Sundance Channel // R // December 16, 2003
List Price: $26.99 [Buy now and save at Amazon]

Review by Adam Tyner | posted December 14, 2003 | E-mail the Author
Melvin Goes To Dinner marks the directorial debut of Bob Odenkirk, whose credits include a stint writing for Saturday Night Live and wearing pretty much every conceivable hat throughout the production of the near-legendary HBO sketch comedy series Mr. Show. That, coupled with the core of its content -- a movie that revolves around a lengthy dinner conversation -- may leave some viewers anticipating some hellspawned hybrid of Mr. Show and My Dinner With André. The comedic elements of Melvin Goes To Dinner don't bear even a passing resemblance to late-night sketch comedy, though it is very funny and is as unflinching as Mr. Show in the variety of topics it covers.
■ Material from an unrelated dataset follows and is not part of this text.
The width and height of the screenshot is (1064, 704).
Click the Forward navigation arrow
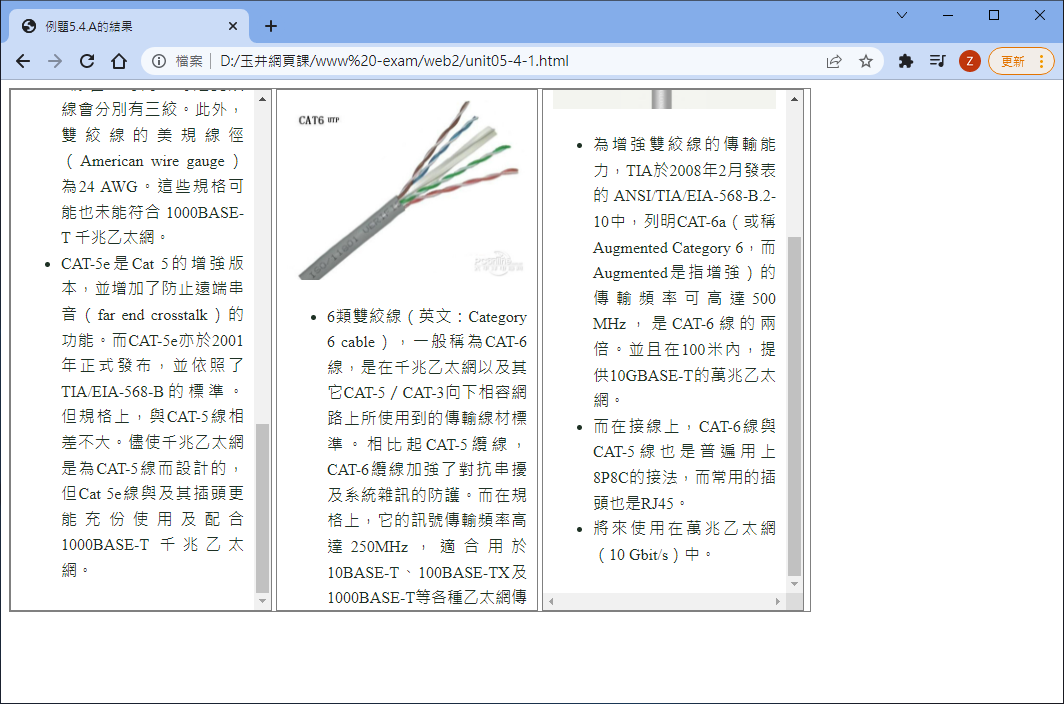tap(55, 61)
The film also runs the emotional gamut, and simply slapping the 'Comedy' label on it is almost dismissive. Comparisons to My Dinner With André are more valid, though I don't recall Wally Shawn or André Gregory bringing up beastiality, anal sex, masturbation, or spectral visits from long-dead children. The story, such as it is, unfolds in a less linear fashion as well.
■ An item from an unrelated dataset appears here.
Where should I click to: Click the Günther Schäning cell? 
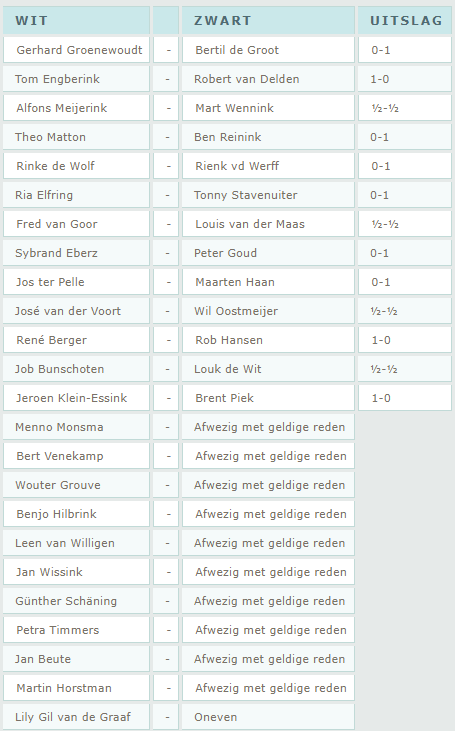[76, 601]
I'm getting ahead of myself, though. Melvin Goes To Dinner, adapted from the stage play Phyro-Giants!, is a movie that's less interested in plot than its characters. There's no public transportation with bombs superglued to its undercarriage, no crazed leprechauns trying to reclaim a stolen pot o' gold, and no one-man army exacting revenge on a legion of drug-addled crimelords for mercilessly murdering his family. No, Melvin Goes To Dinner is simply about four thirty-somethings who wind up dining together one evening. Calling them friends wouldn't be entirely accurate -- there seems to be at one total stranger for every person at the table. Melvin essentially lives out of his office but seems determined to avoid doing any work, devoting every waking hour to making himself available for a destructive affair with a married woman. After inadvertently calling his old friend Joey, a disinterested corporate suit, they agree to get together for dinner. Joey's also arranged to meet up with Alex, a gal pal from his college days, who's dragged along her friend Sarah that she stumbled upon on the way to the bistro. They begin chatting about innocuous topics such a a ghost moving a rhinoplastastic statue across a room, progressively moving into religion and later more lurid areas like pot-fueled masturbation and marital infidelity. As the copy on the cover art teases, that's just the appetizer.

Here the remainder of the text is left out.